Kennedy and fellow Eagle River Assembly member Jamie Allard said they weren’t necessarily against the proposal and wanted to give it a public hearing. But if they had voted to put the proposal up for public hearing, they worried that an alternative proposal by two progressive Assembly members would have been approved instead. That plan had the city buying a former Alaska Club building to use as a shelter for up to 150 people.
“It was holding the mayor hostage with a decision that in order for him to be able to go through or move forward with any kind of funding for doing some kind of a navigational center, it all hinged on the requirement to buy the Alaska Club building,” said Kennedy.
Several Assembly members said that they were confused about why the Assembly quashed the two proposals. John Weddleton proposed scheduling a public meeting, but nobody seconded him on Tuesday. He was disappointed because any new plan will require several weeks to go through a public process.
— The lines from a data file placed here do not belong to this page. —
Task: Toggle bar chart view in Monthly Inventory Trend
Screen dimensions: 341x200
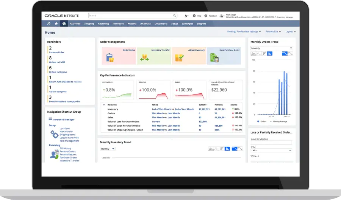Action: [x=227, y=149]
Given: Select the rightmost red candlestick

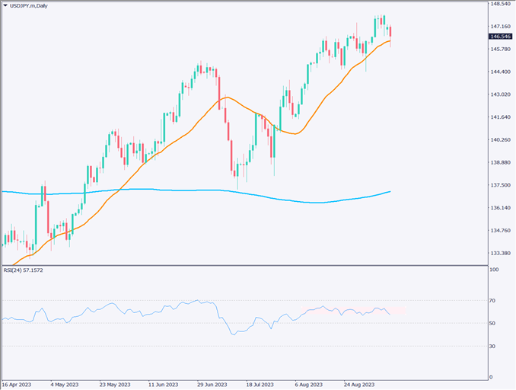Looking at the screenshot, I should pos(390,31).
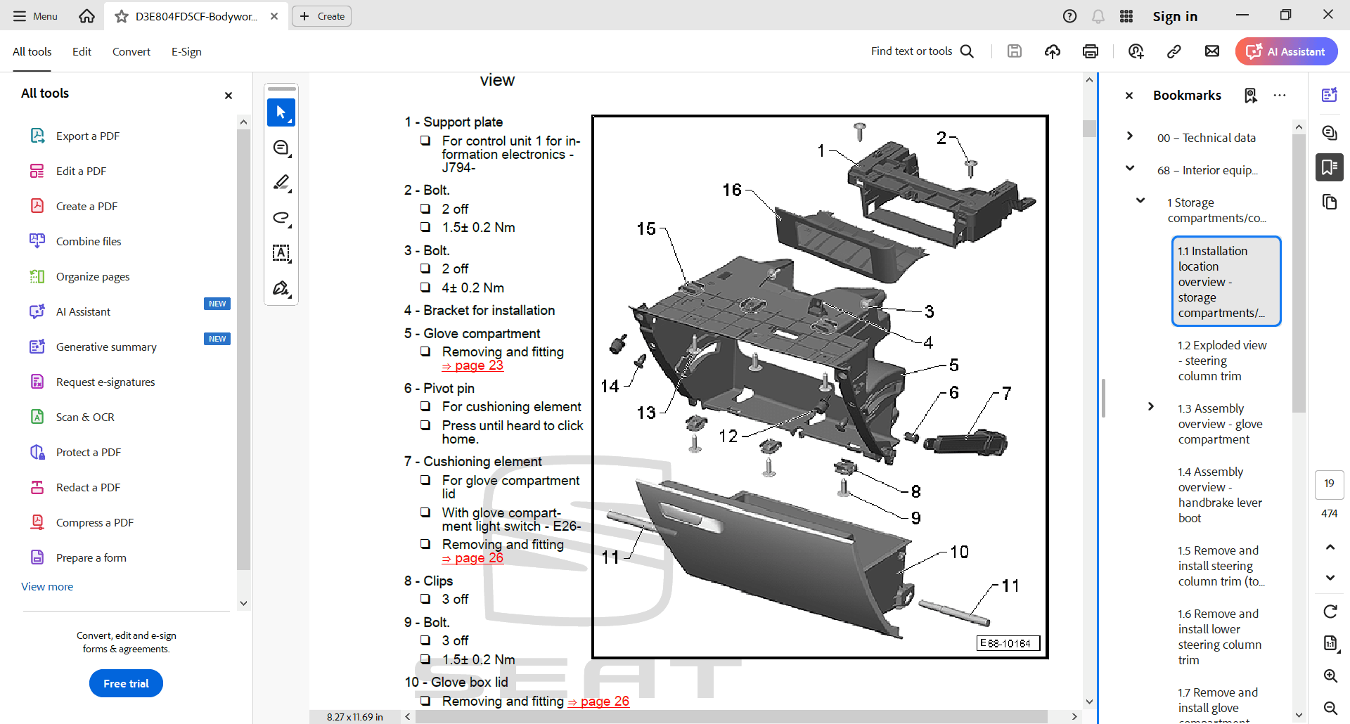Click the add comment tool icon
The width and height of the screenshot is (1350, 724).
tap(281, 148)
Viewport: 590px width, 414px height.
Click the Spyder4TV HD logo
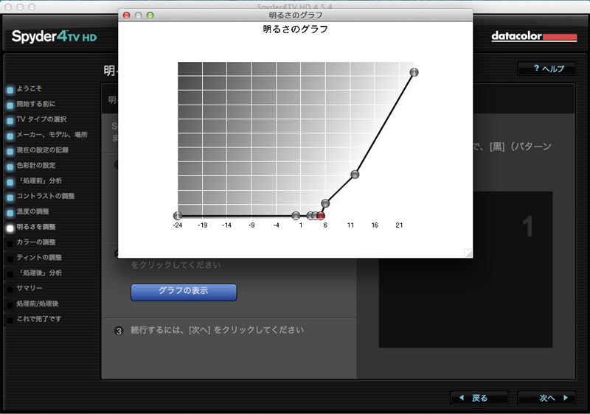55,36
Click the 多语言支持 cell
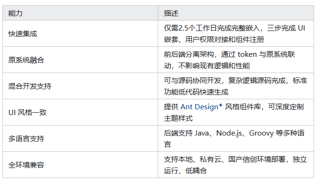Viewport: 316px width, 179px height. click(80, 138)
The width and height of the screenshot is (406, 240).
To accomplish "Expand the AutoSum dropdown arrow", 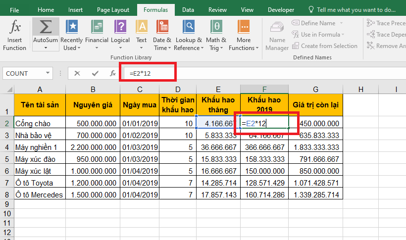I will (x=46, y=48).
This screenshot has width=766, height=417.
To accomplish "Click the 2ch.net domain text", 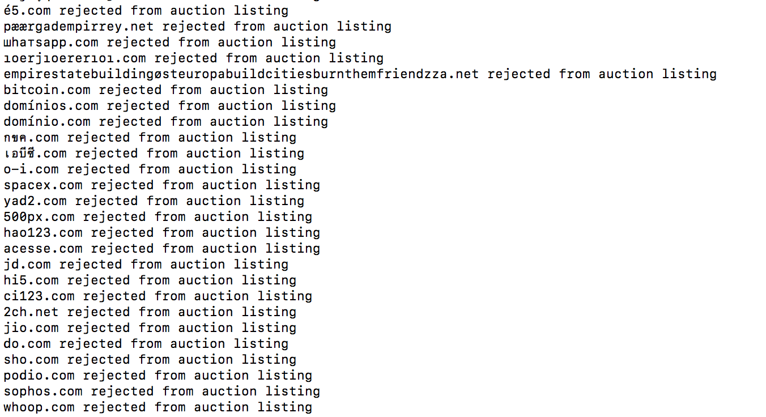I will [x=31, y=312].
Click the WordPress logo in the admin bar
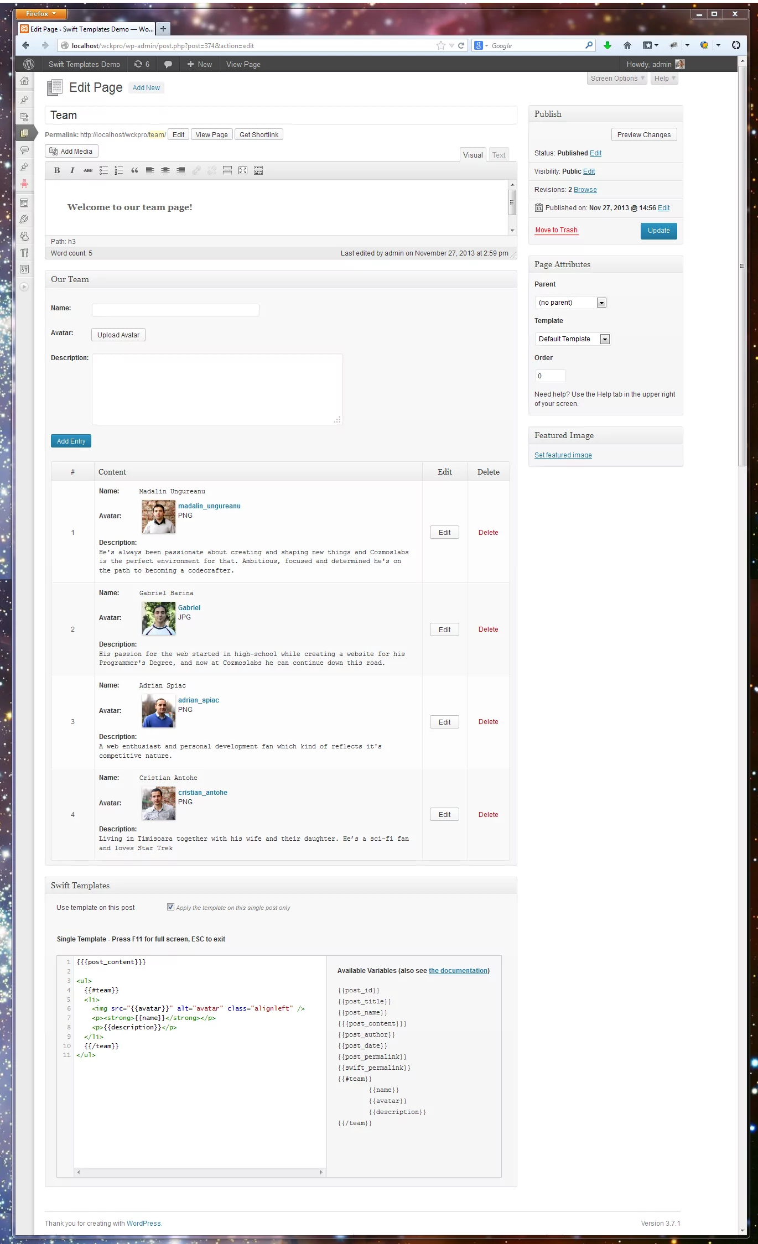The width and height of the screenshot is (758, 1244). [x=29, y=64]
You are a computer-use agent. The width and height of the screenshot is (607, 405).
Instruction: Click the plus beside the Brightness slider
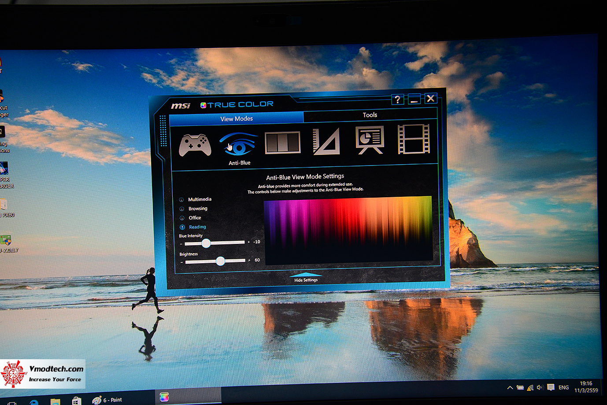249,261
“Now we pushed everything back a month and we’re counting the months until winter,” he said.
What will happen to the people staying at the Sullivan Arena shelter?
It’s unlikely that the 400 people currently staying at the Sullivan will be moved out before winter.
The city made a self-imposed deadline to move out of the Sullivan at the beginning of October. That was mainly so that the city’s new hockey team, the Anchorage Wolverines, could start practicing there. But nobody on the Assembly is proposing kicking hundreds of people out so that a hockey team can have a better practice spot.
There are a couple Assembly members who think it’s likely the Sullivan will be operating as a shelter through the rest of the year. That’s all paid for with federal emergency funds. Those are available until 6 months after the federal emergency declaration ends.
It all puts the city essentially in the same place it was 12 months ago — that is, no city-owned homeless shelter — though, it’s lost out on that $440,000 after canceling earlier plans to buy the Alaska Club.
What are the alternatives for the future?
We don’t really know any concrete plans at this point.
Some Assembly members are still pushing a plan to buy a former Alaska Club building in Midtown. It would sleep 150 people and cost about $5 million, so it’s likely the city would have to find more beds somewhere. And last week the Bronson administration decided to cancel a contract to buy that building.
The alternative version of the Bronson proposal mentioned above involved buying the Alaska Club building for $5.3 million and spending another $6 million to start building a smaller shelter at the site proposed by the Bronson administration that could house 150 people.
Other than that, there isn’t any concrete proposal on the table. The Assembly does agree on a few general principles: that the city needs to pay for and operate its own shelter, that there needs to be social services provided on site on the shelter, and that whatever plan goes forward needs to minimize impacts to the surrounding neighborhoods.
A couple Assembly members said they wanted to put together a task force the administration and experts to come up with a plan in the next few weeks. The Assembly’s Housing and Homelessness Committee meets next Wednesday, and it’s expected that more proposals could come up out of that.